Task input: Begin

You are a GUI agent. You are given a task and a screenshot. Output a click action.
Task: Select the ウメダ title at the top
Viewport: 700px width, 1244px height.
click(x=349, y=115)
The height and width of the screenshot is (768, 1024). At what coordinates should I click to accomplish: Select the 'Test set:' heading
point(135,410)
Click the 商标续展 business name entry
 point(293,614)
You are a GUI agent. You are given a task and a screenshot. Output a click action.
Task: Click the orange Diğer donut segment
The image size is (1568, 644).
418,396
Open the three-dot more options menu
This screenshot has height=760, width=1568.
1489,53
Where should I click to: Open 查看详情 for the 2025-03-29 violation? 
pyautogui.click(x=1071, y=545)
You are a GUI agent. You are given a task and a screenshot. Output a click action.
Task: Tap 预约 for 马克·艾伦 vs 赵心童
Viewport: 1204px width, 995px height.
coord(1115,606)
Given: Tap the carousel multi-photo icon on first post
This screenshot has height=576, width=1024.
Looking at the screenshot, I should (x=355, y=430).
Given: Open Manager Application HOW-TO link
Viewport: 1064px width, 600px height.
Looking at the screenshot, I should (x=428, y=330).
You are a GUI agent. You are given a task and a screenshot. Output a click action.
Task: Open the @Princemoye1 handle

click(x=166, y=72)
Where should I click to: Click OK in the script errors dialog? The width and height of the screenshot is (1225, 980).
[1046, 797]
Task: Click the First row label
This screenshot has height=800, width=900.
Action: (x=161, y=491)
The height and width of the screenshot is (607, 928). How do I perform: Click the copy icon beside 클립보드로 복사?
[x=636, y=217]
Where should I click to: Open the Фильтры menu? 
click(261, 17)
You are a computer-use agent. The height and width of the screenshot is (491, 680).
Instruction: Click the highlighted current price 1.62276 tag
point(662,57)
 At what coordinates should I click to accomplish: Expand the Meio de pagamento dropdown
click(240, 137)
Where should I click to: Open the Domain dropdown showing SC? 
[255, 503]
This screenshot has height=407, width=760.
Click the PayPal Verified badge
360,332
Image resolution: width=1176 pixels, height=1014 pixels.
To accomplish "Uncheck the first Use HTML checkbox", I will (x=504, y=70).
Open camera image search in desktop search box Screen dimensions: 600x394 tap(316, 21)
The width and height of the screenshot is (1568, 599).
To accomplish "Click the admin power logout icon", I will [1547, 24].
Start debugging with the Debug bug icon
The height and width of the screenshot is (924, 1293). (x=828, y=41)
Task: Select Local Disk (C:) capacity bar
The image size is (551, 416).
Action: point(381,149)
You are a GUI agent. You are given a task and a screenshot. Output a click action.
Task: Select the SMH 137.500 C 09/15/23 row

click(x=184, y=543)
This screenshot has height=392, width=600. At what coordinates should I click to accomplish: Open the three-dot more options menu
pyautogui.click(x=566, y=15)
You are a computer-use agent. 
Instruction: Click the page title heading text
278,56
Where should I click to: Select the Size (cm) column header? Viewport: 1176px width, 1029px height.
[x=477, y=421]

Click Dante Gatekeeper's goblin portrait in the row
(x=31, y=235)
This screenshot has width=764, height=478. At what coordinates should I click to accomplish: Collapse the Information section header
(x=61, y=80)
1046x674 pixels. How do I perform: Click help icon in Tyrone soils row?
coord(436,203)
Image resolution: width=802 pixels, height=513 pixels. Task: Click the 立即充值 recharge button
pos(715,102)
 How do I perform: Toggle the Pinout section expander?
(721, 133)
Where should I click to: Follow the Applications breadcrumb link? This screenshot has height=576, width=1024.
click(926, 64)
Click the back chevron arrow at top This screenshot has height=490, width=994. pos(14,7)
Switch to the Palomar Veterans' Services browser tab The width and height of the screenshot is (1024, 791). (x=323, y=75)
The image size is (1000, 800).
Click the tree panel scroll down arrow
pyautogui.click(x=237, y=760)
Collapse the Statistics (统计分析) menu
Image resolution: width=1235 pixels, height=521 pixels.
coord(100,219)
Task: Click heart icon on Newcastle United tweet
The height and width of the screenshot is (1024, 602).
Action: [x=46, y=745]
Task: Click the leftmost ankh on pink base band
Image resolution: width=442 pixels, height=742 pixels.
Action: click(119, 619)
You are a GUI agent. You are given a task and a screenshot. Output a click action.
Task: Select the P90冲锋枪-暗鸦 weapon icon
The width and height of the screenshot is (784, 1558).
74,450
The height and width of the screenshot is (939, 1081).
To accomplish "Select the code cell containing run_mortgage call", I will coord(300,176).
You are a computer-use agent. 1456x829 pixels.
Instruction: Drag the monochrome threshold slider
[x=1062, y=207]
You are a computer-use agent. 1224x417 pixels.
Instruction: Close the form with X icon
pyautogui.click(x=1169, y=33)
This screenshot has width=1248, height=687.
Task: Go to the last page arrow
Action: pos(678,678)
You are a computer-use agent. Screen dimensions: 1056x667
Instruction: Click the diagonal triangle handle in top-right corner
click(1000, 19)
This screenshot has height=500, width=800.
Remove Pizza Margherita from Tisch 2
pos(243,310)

Task input: End

Copy out only the lines above from the one with "This screenshot has height=760, width=1568." to the one with "You are a computer-use agent. The", inclusive, exactly as they stand.

• Output below
This screenshot has height=760, width=1568.
1489,53
Where should I click to: Open 查看详情 for the 2025-03-29 violation? 
pyautogui.click(x=1071, y=545)
You are a GUI agent. You are given a task and a screenshot. Output a click action.
Task: Tap 预约 for 马克·艾伦 vs 赵心童
Viewport: 1204px width, 995px height.
coord(1115,606)
Given: Tap the carousel multi-photo icon on first post
This screenshot has height=576, width=1024.
Looking at the screenshot, I should (x=355, y=430).
Given: Open Manager Application HOW-TO link
Viewport: 1064px width, 600px height.
Looking at the screenshot, I should (x=428, y=330).
You are a GUI agent. You are given a task and a screenshot. Output a click action.
Task: Open the @Princemoye1 handle

click(x=166, y=72)
Where should I click to: Click OK in the script errors dialog? The width and height of the screenshot is (1225, 980).
[1046, 797]
Task: Click the First row label
This screenshot has height=800, width=900.
Action: (x=161, y=491)
The height and width of the screenshot is (607, 928). How do I perform: Click the copy icon beside 클립보드로 복사?
[x=636, y=217]
Where should I click to: Open the Фильтры menu? 
click(261, 17)
You are a computer-use agent. The height and width of the screenshot is (491, 680).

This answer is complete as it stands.